Throughout the training process, the selected model attempts to create an abstract space in which each point (or rather region) corresponds to a unique pattern.
GrooveTransformer leverages this latent space to generate new drum loops in real-time.
Specifically, the plugin uses a “triangular” sub-space bounded by three rhythmic ideas:
- Two of which are user-defined
- The third is a rhythmic pattern received in real-time.
The plugin then generates drum loops that are dynamically varying within this space.
Let’s take closer look at the concept behind the plugin!
Generative Model
For the GrooveTransformer, we trained a generative neural network that would be able to expand a rhythmic pattern into a 9-voice drum loop.
Rhythmic patterns are in this case represented as a 1D sequence with micro-timing and velocity. That is, we specify on which steps (16th note grid) we want a drum hit, and also how hard the hit should be, and how much it should be offset from the grid.

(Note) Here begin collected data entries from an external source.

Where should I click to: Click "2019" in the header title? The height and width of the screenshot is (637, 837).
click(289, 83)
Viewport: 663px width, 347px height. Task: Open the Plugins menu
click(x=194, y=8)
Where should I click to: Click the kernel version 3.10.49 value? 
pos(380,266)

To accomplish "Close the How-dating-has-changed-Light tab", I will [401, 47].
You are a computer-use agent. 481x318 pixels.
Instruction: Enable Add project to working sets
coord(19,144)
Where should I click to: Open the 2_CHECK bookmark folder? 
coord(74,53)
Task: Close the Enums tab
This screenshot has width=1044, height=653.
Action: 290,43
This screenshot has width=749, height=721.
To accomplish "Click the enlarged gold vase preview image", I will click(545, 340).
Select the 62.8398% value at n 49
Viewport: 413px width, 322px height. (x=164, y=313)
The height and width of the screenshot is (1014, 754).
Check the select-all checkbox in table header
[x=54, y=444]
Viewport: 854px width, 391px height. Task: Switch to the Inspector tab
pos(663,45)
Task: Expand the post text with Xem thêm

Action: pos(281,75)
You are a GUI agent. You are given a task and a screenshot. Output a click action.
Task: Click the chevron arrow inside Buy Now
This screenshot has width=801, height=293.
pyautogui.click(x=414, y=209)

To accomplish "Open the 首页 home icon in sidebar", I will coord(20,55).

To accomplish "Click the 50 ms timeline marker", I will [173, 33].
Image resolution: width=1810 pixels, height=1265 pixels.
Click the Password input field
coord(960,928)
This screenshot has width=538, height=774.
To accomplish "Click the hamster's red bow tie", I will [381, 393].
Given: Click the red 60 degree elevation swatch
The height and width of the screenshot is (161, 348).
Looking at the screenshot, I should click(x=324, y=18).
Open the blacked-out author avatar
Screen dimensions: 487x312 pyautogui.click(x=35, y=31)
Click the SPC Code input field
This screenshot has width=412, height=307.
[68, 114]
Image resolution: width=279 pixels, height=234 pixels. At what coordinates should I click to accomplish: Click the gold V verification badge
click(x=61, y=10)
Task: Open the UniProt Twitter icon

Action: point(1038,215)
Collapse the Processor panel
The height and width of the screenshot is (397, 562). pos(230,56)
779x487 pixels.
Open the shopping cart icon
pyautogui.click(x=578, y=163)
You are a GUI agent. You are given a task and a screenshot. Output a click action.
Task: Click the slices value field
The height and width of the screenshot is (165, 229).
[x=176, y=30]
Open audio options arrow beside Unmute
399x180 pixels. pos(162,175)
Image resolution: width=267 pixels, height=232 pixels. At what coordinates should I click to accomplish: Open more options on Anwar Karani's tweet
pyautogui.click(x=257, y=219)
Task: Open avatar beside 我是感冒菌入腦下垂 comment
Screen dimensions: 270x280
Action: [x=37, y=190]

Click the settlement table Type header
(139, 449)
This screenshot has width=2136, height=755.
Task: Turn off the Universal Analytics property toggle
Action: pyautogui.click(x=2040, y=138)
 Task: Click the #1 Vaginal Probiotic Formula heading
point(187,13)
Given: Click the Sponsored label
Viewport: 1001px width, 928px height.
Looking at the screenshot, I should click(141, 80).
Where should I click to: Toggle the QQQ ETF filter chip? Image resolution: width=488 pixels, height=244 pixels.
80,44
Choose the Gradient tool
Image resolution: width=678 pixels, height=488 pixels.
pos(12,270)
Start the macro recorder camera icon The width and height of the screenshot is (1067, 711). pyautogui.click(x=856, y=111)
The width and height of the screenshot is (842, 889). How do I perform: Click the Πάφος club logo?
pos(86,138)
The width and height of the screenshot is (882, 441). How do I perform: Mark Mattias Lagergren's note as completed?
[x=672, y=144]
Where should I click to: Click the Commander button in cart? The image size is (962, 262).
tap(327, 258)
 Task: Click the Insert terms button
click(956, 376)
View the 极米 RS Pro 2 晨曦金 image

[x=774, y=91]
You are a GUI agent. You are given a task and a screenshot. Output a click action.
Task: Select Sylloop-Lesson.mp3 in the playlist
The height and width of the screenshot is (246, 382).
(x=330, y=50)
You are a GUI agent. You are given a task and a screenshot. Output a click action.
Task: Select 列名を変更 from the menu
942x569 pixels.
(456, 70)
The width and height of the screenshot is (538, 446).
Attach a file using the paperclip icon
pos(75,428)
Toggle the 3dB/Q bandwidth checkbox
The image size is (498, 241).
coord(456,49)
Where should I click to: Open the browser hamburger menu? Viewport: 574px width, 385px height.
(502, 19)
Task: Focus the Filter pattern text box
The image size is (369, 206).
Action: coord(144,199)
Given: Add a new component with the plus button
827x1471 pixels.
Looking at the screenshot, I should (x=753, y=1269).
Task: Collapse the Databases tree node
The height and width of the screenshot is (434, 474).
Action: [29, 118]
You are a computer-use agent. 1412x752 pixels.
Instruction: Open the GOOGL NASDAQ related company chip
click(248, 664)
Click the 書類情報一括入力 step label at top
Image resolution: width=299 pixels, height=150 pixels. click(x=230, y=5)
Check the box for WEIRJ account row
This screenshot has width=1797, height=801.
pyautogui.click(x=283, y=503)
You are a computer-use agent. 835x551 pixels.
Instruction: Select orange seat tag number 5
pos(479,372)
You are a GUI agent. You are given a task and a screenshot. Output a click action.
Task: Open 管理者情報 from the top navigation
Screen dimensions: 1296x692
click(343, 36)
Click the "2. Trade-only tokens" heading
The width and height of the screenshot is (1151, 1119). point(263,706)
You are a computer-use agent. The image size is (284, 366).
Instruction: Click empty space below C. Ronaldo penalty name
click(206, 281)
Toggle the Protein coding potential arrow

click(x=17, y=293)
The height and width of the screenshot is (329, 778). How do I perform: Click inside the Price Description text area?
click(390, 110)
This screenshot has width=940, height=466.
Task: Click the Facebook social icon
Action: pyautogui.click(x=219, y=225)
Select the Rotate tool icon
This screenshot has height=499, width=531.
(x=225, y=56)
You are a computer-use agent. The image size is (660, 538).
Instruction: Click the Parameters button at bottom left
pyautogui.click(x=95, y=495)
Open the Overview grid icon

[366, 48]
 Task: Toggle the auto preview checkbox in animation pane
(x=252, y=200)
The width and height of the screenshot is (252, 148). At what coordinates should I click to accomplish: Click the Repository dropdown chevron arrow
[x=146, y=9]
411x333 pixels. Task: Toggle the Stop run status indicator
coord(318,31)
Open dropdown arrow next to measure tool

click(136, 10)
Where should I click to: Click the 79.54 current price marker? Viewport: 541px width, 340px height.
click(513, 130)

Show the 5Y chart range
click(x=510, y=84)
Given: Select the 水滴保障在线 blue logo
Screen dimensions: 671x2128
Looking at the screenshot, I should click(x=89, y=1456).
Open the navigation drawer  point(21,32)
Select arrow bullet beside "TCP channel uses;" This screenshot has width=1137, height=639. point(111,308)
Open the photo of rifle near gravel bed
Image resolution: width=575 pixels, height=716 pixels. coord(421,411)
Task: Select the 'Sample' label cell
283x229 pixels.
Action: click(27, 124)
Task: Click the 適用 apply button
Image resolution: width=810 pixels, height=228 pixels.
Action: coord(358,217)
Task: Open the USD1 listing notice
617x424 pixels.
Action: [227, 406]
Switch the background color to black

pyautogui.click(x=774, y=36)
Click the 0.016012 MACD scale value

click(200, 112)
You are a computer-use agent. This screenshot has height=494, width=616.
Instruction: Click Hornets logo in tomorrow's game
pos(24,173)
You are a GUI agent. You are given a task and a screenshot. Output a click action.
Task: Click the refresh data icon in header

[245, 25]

The specific architecture of the neural network is not important for this discussion. What is important though is that beyond converting a rhythmic pattern into a drum loop, the network can also:
- randomly generate new drum loops without any rhythmic input,
- interpolate between two given drum loops!
With these capabilities in mind, we can now consider how the plugin operates.
Exploiting Model Capabilities
Sequencing between Two Patterns
For the sake of simplicity, let’s consider we have two drum loops, A
and B
, and we want to generate a new pattern that is a mix of the two. In this case, we can use a slider to specify the degree to which the new pattern should resemble A
or B
.
In this case, patterns A
and B
can be programmed by the user utilizing a rhythmic seed, or they can be obtained by randomization.
Interpolating between these two patterns, allows for a smooth transition between them, hence, during live performance, the user can navigate the space of rhythms in between A
and B
.
In other words, in this case, the system would work as a sequencer! A sequencer that is ofcourse programmed in a very different way than traditional sequencers!
Reacting to a Live Rhythmic Source
While operating in this mode is interesting, we can take this idea further by introducing a third pattern, G
, which is obtained from an incoming rhythmic pattern in real-time.
This means that not only can we interpolate between A
and B
which are most-likely pre-programmed, but also we can use a rhythmic pattern that dynamically changes during the performance.
Hence, the system can also accompany an incoming rhythmic pattern!
The best way to think about this is that the system can playback pre-programmed patterns, while also adapting the playback to a live rhythmic source in real-time.
The introduction of the third pattern results in a triangular space, where the user can navigate between the three patterns.
In this space, each region will have varying degrees of influence from the three patterns, A
, B
, and G
.
What’s interesting is that at the edges of the space, only two of the three corner patterns will be influential, hence allowing the user to not only modify the generations but also dynamically modify the role of the system in the performance. That is, to decide whether the system should be a sequencer, an accompaniment generator, or a hybrid of the two!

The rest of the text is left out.